Tuesday, November 17, 2009

Devoxx day 2

Today it is day two at Devoxx. What I didn't put in my last post is the BOF I went to last night. BOFs here are great - there are only a couple of people in the room, it is really different than at JavaOne where there are a lot more people. So yesterday I had a BOF with the JSF spec leads (well the 3 key persons: Dan Allen, Peter Muir and Andy Schwartz) and we could in a very relaxed setting ask them some questions about the JSF 2 spec. So we could find out how and why they made some decisions. The question I asked them: "Why is JSF 2 not more focused on components so that I can mix and match components of 3rd party providers?". The answer was that they are looking into that and that a lot of problems one has with that right now is how resources are loaded: all 3rd parties made something on their own. So now all the AJAX stuff needs to be gathered and then they will look into that. Good answer, I'm glad that they are aware of what lives in the community.

My first session of today is a session about JEE6. They are talking about and demo-ing everything that is new in the spec. Antonio Goncalves a French Java Rockstar has a lot of humor and a nice presenting style. JSF 2.0 is kind of confusing, because it could run on servlet 2.5 but also on 3.0 but then less needs to be configured. Yesterday the expert group also talked about this that they communicate better what is now the "preferred" way of doing things. This is difficult when you make a spec. You can't remove things, because it needs to be backwards compatible. This is also the case for EJB3 - there is now a EJB3.1 lite edition where all old stuff is removed. According to them there are some containers being built that only support this spec.

JavaFX is what my next talk is about. This is hyped a lot by Sun and now with the takeover by Oracle also Oracle will continue with JavaFX. The last changes around JavaFX involved a lot of tooling at this year's JavaOne. Tor Norbye presented a tool for designers that they can layout an application for mobile and desktop. Stephen Chin also a Java Champion starts with a nice little JavaFX Puzzle. For his demo he is using twitter but that was a bit of a poor choice, because with the Devoxx network, reaching twitter proves a bit of a challenge. So most of the time we are waiting for some internet resource to load. So I'm changing again, I already know the basics about JavaFX and I was hoping this would be a little bit more deep dive. Emmanuel Bernard is also a guru of the Hibernate team and here at Devoxx he is talking about integrating Lucene into Hibernate as an alternative query API. So the bridge they have built for Hibernate is really cool. In the past we did this on ourselves, have a Lucene index to search on and then load entities when needed. But with the Hibernate search query API we can do it "automatically".

During the lunch I talked to Ceki Gülcü who is also from Switzerland and giving a talk about logback, the continuation of the dead log4j project, tomorrow. He would make a nice speaker on the JUGS.

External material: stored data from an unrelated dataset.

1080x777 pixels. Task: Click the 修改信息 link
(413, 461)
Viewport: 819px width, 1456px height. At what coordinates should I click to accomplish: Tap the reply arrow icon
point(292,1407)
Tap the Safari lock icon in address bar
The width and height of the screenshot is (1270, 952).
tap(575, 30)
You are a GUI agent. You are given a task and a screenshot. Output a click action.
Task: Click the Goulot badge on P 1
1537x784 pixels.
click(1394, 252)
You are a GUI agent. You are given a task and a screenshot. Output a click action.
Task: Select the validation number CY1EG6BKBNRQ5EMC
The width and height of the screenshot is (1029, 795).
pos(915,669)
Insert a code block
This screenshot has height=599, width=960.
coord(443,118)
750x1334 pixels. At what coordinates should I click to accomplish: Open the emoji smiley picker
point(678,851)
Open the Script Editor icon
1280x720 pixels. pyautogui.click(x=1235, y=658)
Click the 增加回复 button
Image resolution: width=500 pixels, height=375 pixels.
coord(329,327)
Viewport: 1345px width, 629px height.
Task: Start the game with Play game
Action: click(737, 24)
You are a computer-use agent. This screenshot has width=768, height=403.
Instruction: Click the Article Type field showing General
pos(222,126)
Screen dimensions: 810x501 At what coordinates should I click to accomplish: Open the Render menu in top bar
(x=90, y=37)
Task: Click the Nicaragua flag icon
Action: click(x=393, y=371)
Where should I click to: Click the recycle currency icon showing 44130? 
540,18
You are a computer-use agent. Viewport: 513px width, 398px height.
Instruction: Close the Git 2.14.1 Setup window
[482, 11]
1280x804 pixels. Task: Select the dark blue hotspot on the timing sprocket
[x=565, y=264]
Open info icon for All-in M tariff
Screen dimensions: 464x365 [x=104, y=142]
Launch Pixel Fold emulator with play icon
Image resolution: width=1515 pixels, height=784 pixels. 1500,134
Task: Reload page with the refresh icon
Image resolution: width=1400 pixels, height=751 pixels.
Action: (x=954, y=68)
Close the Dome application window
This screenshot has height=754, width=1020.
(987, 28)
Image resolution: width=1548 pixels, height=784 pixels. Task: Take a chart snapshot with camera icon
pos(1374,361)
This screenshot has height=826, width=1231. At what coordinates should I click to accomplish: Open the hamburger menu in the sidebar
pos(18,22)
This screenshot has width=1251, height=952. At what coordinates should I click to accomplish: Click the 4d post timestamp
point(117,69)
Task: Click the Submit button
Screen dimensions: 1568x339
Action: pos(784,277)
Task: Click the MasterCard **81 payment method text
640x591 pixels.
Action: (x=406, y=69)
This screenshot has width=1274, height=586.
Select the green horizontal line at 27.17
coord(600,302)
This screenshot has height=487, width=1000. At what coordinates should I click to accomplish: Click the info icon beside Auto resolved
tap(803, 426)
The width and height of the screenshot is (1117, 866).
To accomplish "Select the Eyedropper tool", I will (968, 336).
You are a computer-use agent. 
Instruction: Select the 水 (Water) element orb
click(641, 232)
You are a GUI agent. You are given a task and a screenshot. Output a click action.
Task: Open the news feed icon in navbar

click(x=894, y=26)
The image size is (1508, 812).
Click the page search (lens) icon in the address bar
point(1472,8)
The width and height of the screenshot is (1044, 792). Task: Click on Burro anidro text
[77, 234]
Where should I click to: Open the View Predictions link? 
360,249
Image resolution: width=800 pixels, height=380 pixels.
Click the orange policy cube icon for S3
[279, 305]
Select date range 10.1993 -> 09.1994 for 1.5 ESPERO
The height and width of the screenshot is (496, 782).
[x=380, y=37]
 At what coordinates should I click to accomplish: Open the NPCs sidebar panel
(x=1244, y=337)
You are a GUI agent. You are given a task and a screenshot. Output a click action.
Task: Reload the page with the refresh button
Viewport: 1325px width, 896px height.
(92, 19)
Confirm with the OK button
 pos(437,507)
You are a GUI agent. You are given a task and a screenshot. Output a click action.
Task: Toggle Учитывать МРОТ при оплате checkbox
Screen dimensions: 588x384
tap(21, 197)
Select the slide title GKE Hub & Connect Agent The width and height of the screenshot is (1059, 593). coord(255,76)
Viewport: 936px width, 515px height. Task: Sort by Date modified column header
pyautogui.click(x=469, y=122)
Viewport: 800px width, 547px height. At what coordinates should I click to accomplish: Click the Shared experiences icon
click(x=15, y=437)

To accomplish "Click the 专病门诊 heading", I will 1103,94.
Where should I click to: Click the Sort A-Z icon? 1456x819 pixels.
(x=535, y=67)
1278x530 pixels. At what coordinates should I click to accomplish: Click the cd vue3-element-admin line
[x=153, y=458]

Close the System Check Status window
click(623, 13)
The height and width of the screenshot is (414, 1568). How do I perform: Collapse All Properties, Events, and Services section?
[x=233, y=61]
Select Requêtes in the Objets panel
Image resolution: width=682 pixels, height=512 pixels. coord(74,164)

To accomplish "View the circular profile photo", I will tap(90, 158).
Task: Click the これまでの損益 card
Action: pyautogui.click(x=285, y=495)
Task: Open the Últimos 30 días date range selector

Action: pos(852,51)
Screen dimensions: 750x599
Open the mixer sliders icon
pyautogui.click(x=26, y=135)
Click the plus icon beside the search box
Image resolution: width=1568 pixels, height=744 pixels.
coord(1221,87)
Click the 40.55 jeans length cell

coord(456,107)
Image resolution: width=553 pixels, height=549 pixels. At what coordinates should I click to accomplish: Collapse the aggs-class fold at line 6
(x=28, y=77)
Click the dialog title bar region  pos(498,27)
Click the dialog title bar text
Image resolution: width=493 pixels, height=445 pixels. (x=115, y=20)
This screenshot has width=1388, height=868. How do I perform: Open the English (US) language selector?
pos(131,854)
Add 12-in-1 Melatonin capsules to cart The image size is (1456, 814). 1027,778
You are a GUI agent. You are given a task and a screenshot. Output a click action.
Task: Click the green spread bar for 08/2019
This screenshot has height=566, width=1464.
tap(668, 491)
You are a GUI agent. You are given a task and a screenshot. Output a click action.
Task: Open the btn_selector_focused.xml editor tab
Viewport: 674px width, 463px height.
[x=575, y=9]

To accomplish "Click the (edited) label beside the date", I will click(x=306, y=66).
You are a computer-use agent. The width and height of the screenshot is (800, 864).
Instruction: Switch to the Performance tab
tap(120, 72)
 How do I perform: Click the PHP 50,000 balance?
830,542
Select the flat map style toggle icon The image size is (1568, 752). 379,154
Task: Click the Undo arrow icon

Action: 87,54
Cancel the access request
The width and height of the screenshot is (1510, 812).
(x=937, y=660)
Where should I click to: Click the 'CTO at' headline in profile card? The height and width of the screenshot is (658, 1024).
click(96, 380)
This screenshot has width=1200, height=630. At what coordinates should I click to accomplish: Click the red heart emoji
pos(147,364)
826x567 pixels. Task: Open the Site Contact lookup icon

Now it's time for tools in action again, first up is Gradle. Hans Dockter is the project lead and he gives an introduction about Gradle. Gradle is a build tool that uses CoC and has a DSL to configure your build. Yet another build tool, but this time is using groovy DSL to make a build file. I also blogged that Maven3 is also going to provide this. I don't know what Hans is trying to explain to me or how this is better than Maven3, but he is a bit chaotic. After a while there is a new speaker that is even worse. I think there are some good options in Gradle, but these are not the guys to explain it to me. One thing I did get from the presentation that you could fork your test over more threads, which is cool.

Next up is Scala Actors that will be a good one. You all know of course that Scala is a language on top of the JVM and developed in Switzerland. Because computers are getting more and more processors, functional languages like Scala could be very useful for this, because they are stateless and you don't need to think about how to distribute the work. After a little history lesson, Frank Sommers gave us a concrete example of how Actors can be used in Scala. It's great, a lot of stuff you get for free. Of course the concept of Actors is not bound to Scala, but there are things that Scala offers that make Scala a good language to use with Actors. For instance types in Scala are immutable by default. Great talk and when I'm going to type synchronized in code again I must remember this talk.

That is it for day number 2, it was a fun packed day and I look forward to tomorrow. One more thing I noticed today if you want to present on Devoxx you'll need a Mac and IntelliJ IDEA.

1 comment:

Rick said...

Thanks for the update, please post more as Devoxx continues.